Michael Brick, a dim private detective with a falsetto voice, turns up, hired by Proclo's brother-in-law Carmine to catch him in flagrante delicto with a Ritz patron.
And then there's Googie Gomez, singer and presence non pareil, a woman with practically no talent who is performing in the Ritz's nightclub. She's been told that a big producer will be in the audience tonight, and she's pretty sure that Proclo is her man.
Lots of comedy ensues.
Now, McNally's intricate plotting and unending stream of one-liners has much to do with the success of the evening, but even a farce as well-made as this one needs others to bring it to life. In Joe Mantello's exceedingly good-humored production, the actors almost never lose sight of their characters' humanity and consistently play with conviction, truth, and reality. That's why the laughs come so surely.
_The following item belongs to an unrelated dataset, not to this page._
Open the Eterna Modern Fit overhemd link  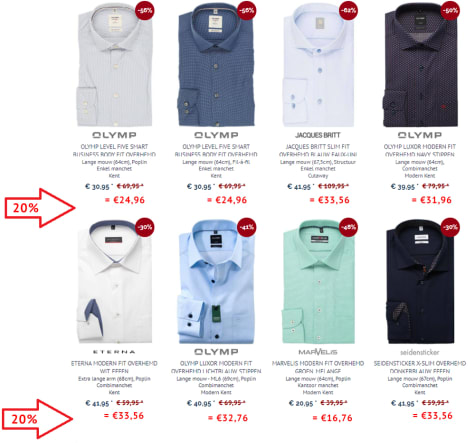[114, 367]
Setting the tone are Kevin Chamberlain's Gaetano Proclo, a nice guy, sure, but no pushover; and Brooks Ashmanskas's Chris, who is campy and free-spirited without ever going so far over the top that he makes us stop believing that he's actually just an ordinary man who, in the still-very-closeted '70s, probably never feels this free or open anywhere else he goes. (Indeed, one of the things I love about this production is its clear subtext that gay people are everywhere and just-like-you-and-me.)
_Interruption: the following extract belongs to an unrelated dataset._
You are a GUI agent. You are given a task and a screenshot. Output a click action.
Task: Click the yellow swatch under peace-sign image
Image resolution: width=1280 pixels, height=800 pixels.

Adam Seitz is wonderfully droll and matter-of-fact as Abe, the cashier at the Ritz, and Lucas Near-Verbrugghe and David Turner are terrific as Tiger and Duff (they show off some impressive dancing chops in Googie's number, too). Patrick Kerr is very funny as the fetishistic Claude, again without sacrificing his humanity; the other patrons are played by a passel of mostly buff and always game actors, one-time gay porn star Ryan Idol among them, who all seem perfectly cast. (While we're talking about porn let me mention that although the language is sometimes on the blue side, there's no nudity to speak of here; The Ritz is admirably tame.)
Ashlie Atkinson and Lenny Venito (as Proclo's wife and brother-in-law, respectively) are over-the-top, but they're playing broad Italian American stereotypes on purpose. And utterly larger-than-life—pretty much stealing the show out from under everybody else, in fact—is Rosie Perez, also doing a stereotype (Puerto Rican spitfire), but doing it so well and with such warmth and sense of purpose that we never lose sight of the fact that Googie is a real person too, appearances to the contrary. Perez has star quality to spare and spectacular comic sense; her timing is uncanny and her show-stopping musical number—a grotesque montage of '60s/'70s musical theatre hits—is brilliantly performed; she seems to be somehow channeling Eartha Kitt by way of Abbe Lane, or something.
Credit for the success of that splendid number must be shared with Paul Huntley, who has designed an array of remarkable wigs for Perez; William Ivey Long, who provides her with the exactly right (by which I mean wrong) evening gown; and especially Seth Rudetsky, whose arrangement of her songs—which include very obvious items like "People" and "Maybe This Time" and completely incongruous ones like "Sabbath Prayer" from Fiddler on the Roof—is almost miraculously witty. (The opening bit of the medley, which will not be disclosed here, is absolutely priceless.)
Rudetsky also has a small on-stage role in Act Two, performing "Magic to Do" for what amounts to a 10-second sight gag that's also very funny. He appears to be having a blast, as do all of his colleagues on that Studio 54 stage, and as will, I predict, pretty much anybody lucky enough to be in the audience.
The Ritz, almost quaint and old-fashioned in some ways, may not be the most urgent play to revive right now, but I'm glad to report that having chosen it, the Roundabout has done it more than proud. This is a bona fide Broadway hit, and we always need one of those.